- [EXERCISE DETAILS] With the line containing "You are a computer-use agent. 931x1288" as the first line and the last line of the records as the final one, reproduce that range exactly.

(Dataset entries)
○ ○ ○ ○

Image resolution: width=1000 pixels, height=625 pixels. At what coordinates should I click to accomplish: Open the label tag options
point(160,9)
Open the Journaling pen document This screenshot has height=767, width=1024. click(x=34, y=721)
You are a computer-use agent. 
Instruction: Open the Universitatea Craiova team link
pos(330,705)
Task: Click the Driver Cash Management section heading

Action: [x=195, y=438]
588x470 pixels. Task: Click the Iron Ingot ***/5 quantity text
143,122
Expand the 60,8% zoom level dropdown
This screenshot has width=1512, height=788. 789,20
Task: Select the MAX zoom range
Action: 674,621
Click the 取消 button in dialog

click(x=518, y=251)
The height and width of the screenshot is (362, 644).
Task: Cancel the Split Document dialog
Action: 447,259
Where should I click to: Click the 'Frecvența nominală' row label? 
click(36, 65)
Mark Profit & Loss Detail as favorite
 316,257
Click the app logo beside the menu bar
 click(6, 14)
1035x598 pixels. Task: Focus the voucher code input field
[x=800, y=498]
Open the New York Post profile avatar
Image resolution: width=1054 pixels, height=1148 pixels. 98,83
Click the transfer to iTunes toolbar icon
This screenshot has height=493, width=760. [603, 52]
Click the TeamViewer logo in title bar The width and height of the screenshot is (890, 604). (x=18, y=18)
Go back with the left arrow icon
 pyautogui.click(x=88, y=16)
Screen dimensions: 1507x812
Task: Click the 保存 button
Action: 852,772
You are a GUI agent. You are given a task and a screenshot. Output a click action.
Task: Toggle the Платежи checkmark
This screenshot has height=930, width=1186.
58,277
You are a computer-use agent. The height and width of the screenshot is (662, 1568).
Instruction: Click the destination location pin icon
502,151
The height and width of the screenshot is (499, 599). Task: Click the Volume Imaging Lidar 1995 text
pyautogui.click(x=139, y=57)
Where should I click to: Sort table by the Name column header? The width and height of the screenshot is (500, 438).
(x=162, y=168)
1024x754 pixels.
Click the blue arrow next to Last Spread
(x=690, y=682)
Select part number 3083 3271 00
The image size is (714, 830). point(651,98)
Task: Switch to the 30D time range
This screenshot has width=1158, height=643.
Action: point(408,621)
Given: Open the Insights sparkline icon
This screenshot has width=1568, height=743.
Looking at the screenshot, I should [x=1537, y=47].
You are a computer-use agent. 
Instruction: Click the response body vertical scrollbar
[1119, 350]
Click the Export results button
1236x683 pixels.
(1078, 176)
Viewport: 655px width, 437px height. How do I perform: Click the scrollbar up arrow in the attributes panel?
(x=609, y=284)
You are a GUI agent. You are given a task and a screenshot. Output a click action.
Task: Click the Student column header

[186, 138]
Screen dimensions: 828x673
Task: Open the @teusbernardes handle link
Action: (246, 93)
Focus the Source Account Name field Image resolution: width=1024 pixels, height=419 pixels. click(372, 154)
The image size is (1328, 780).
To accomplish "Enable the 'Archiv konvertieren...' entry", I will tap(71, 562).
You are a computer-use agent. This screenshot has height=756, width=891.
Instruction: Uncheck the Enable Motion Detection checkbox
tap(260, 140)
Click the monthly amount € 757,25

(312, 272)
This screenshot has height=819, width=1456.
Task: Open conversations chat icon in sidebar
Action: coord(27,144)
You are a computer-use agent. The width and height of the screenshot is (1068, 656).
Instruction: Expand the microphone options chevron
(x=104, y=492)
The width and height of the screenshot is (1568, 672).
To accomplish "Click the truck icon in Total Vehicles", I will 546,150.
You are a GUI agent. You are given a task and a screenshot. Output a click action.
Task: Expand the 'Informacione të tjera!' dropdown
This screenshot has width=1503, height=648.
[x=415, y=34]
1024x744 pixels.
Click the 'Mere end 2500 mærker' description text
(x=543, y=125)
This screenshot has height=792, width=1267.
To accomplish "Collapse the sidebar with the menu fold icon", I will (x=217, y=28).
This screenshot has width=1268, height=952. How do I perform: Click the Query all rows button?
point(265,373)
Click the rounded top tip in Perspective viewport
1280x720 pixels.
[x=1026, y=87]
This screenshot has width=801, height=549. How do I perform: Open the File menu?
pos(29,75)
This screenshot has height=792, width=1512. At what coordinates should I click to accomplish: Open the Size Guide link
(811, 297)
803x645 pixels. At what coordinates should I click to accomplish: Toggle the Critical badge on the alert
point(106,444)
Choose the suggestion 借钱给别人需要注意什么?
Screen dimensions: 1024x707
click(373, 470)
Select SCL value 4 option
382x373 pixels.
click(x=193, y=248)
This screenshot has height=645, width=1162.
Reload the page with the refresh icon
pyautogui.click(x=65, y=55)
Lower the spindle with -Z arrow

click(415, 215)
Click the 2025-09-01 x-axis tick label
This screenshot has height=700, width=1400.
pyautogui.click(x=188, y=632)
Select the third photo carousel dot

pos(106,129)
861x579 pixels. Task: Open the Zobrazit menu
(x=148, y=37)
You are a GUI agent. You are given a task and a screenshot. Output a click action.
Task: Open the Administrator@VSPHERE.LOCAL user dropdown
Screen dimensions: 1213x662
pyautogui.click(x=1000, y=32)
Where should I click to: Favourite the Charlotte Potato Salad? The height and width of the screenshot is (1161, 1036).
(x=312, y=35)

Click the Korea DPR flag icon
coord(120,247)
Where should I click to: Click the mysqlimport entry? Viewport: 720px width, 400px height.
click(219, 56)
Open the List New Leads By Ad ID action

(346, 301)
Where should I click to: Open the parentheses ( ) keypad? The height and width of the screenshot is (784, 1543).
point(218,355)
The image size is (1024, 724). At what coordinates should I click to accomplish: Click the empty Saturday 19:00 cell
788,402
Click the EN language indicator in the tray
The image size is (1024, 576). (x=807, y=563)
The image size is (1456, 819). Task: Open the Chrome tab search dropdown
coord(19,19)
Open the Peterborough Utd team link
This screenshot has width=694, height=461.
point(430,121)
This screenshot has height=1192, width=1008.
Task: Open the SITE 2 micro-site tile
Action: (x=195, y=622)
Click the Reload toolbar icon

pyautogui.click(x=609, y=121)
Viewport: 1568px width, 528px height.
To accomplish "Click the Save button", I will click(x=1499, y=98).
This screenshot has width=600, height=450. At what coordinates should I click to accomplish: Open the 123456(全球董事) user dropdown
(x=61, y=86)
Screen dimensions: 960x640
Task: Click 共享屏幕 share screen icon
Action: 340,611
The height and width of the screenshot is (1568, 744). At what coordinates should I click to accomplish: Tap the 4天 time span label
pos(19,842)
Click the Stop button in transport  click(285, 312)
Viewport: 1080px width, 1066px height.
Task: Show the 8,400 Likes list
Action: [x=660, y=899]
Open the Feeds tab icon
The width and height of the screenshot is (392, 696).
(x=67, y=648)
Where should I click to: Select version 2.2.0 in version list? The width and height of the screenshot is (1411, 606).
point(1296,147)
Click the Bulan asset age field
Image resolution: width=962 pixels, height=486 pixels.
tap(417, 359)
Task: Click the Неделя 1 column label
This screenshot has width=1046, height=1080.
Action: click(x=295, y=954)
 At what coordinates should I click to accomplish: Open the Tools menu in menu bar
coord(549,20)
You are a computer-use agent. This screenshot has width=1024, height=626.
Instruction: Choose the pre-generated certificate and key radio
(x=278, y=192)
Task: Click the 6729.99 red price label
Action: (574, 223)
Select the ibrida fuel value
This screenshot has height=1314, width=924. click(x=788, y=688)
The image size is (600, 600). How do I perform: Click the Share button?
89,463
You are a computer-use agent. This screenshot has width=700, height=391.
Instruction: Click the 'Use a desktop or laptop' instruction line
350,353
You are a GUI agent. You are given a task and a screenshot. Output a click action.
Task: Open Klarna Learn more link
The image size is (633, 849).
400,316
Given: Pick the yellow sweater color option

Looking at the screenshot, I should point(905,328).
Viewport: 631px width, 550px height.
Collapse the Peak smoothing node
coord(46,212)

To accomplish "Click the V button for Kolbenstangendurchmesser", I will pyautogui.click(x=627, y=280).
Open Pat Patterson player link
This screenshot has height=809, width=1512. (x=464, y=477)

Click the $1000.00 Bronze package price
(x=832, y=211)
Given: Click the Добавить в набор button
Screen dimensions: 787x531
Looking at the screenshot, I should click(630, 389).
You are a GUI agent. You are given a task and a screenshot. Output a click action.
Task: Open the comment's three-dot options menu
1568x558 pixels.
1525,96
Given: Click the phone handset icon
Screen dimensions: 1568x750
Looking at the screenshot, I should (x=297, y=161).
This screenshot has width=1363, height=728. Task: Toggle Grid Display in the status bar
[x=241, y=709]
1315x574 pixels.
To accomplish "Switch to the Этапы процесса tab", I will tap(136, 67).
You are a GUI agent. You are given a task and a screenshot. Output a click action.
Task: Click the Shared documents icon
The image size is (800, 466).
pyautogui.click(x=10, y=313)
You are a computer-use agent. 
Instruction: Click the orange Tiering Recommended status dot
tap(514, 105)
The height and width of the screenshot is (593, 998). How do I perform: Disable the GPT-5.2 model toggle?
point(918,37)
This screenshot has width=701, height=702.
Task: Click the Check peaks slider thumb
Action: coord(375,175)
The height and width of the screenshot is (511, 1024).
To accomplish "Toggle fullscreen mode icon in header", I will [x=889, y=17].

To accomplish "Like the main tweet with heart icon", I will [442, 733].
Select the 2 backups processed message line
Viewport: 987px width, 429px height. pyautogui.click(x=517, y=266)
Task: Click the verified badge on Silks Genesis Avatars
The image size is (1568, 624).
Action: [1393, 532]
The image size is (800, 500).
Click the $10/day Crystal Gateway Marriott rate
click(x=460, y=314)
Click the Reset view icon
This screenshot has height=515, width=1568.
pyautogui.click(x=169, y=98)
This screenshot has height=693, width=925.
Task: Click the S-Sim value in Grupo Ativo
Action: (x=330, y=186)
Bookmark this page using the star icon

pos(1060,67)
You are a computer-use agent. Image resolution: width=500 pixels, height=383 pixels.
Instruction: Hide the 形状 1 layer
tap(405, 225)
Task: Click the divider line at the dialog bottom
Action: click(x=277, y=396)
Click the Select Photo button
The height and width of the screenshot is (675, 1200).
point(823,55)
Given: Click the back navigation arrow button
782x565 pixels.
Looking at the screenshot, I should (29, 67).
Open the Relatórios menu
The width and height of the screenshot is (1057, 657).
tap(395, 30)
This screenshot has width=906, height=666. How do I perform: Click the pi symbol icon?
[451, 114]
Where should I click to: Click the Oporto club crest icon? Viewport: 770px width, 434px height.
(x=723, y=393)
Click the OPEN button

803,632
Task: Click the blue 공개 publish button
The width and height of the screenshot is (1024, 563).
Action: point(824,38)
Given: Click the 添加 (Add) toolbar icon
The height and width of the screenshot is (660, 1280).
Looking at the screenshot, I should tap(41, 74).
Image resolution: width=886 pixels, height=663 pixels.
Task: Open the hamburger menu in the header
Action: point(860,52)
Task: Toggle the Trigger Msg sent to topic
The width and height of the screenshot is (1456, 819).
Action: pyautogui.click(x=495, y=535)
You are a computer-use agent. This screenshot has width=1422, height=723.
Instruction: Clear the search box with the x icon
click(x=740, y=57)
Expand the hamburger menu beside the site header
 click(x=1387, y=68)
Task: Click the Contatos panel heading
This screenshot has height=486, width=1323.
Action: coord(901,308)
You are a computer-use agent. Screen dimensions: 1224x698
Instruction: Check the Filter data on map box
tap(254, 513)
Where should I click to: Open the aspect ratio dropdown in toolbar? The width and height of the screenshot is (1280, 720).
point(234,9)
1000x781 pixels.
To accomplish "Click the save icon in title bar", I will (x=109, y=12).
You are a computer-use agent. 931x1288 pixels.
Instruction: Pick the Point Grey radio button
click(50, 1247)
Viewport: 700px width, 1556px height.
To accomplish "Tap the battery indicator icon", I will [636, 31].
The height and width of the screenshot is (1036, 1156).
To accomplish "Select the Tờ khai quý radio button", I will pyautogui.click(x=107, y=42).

○ ○ ○ ○

- [ANSWER BOX]
You are a computer-use agent. 931x1288 pixels.
Instruction: Pick the Point Grey radio button
click(50, 1247)
Viewport: 700px width, 1556px height.
To accomplish "Tap the battery indicator icon", I will [636, 31].
The height and width of the screenshot is (1036, 1156).
To accomplish "Select the Tờ khai quý radio button", I will pyautogui.click(x=107, y=42).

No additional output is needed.